Enterprise servers, which today means x86-based servers, have unquestionably evolved over the past two decades, however, they are essentially the same outgrowth of high-end PCs as when the x86 category first emerged in the 1990s. Yes, cloud operators have pushed for higher densities and database developers prompted a few 4- and 8-socket NUMA systems, but the basic design remains a discrete chassis with a 1S or 2S x86 motherboard with internal memory and storage and external network interfaces.
As Dennard scaling started to falter about 15 years ago, the only way to improve system and application performance was out, i.e. by distributing workloads across processor cores and compute nodes, not up, i.e. via monolithic processors with wider and deeper instruction pipelines and faster clocks. All cloud operators and cloud-native applications are designed for this scale-out regime where the standard unit of performance is a virtual CPU (typically a single core of a recent-generation x86 processor) and scale performance by adding compute nodes.

*Data section*.
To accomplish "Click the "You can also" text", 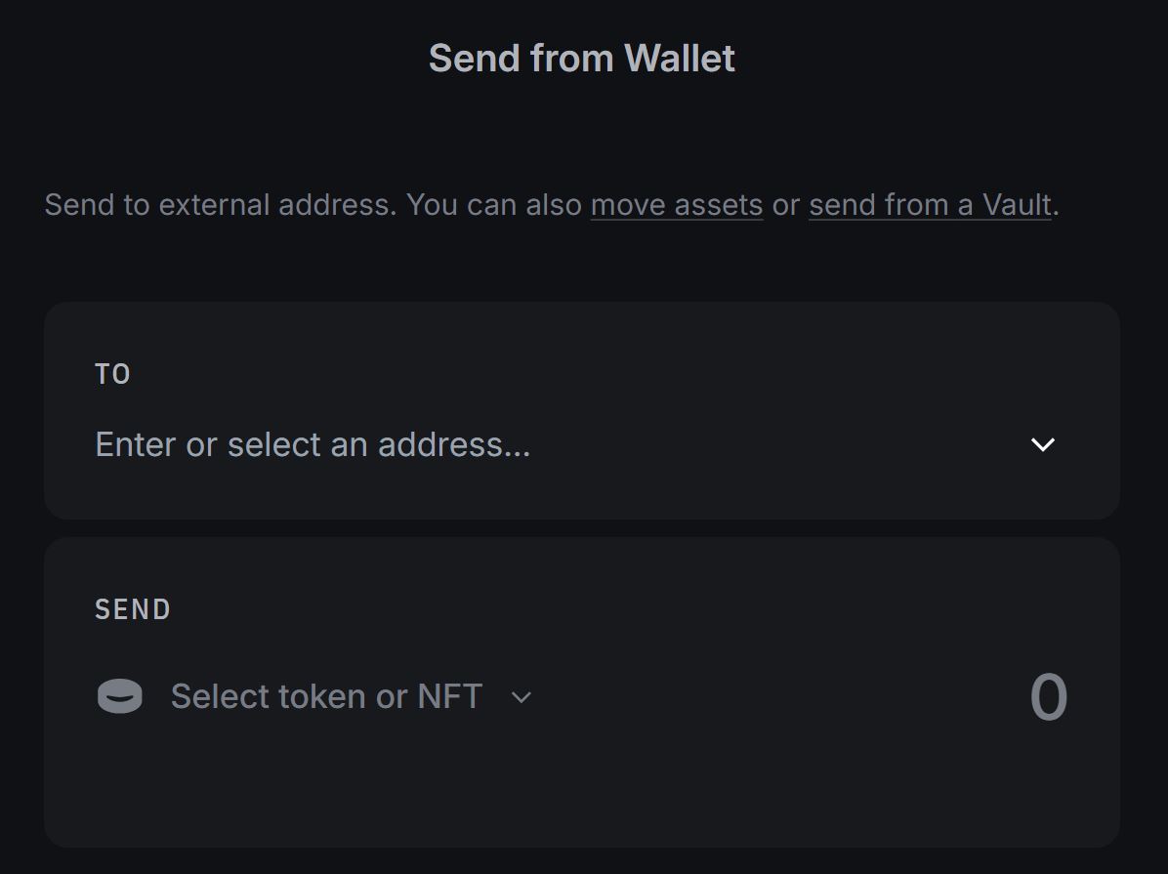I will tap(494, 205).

--

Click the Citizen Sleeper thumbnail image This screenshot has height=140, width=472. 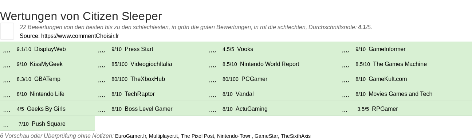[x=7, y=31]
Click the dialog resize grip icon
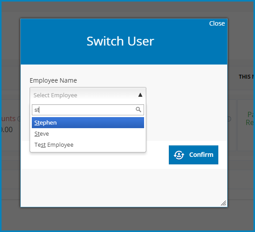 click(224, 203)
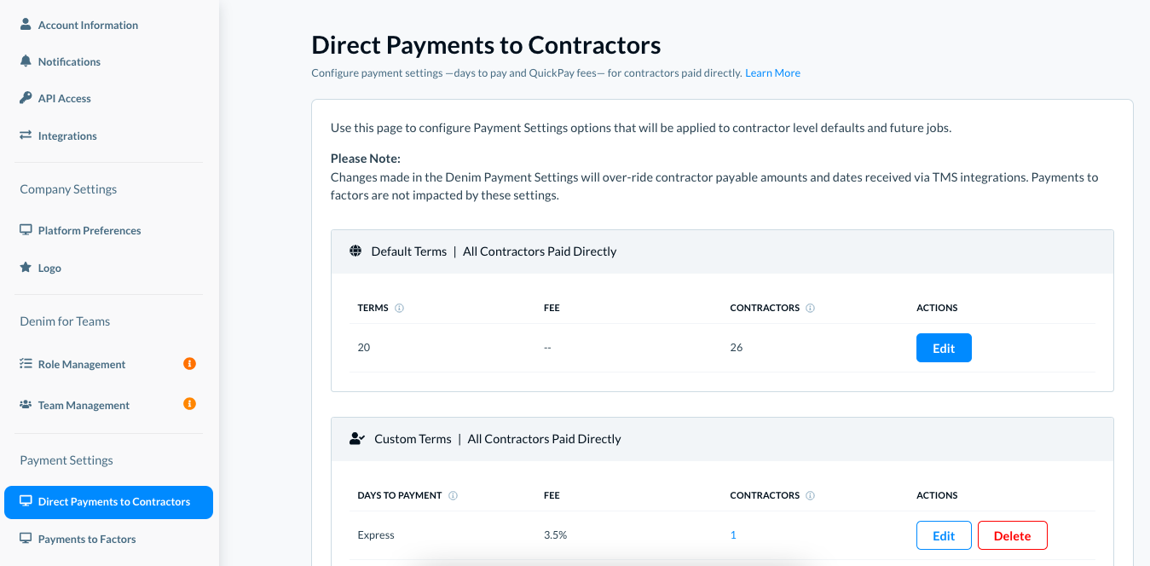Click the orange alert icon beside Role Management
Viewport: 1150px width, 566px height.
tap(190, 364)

*Set tasks*.
1/ Using the passage on x86 server design, decide whether each statement below agrees with it. Answer yes or no for each, and quote the words that decide it.
(a) Dennard scaling began to falter about 15 years ago.
(b) The basic server design keeps memory outside the chassis.
(c) The x86 server category first emerged in the 1980s.
2/ Answer these questions from the passage on x86 server design:
(a) Who prompted a few 4- and 8-socket NUMA systems?
(b) What is the standard unit of performance in the scale-out regime?
(c) How is performance scaled in that regime?

*Expected outputs*.
1/
(a) Yes: "As Dennard scaling started to falter about 15 years ago"
(b) No: "a discrete chassis with a 1S or 2S x86 motherboard with internal memory and storage and external network interfaces"
(c) No: "when the x86 category first emerged in the 1990s"

2/
(a) Database developers
(b) A virtual CPU, typically a single core of a recent-generation x86 processor
(c) By adding compute nodes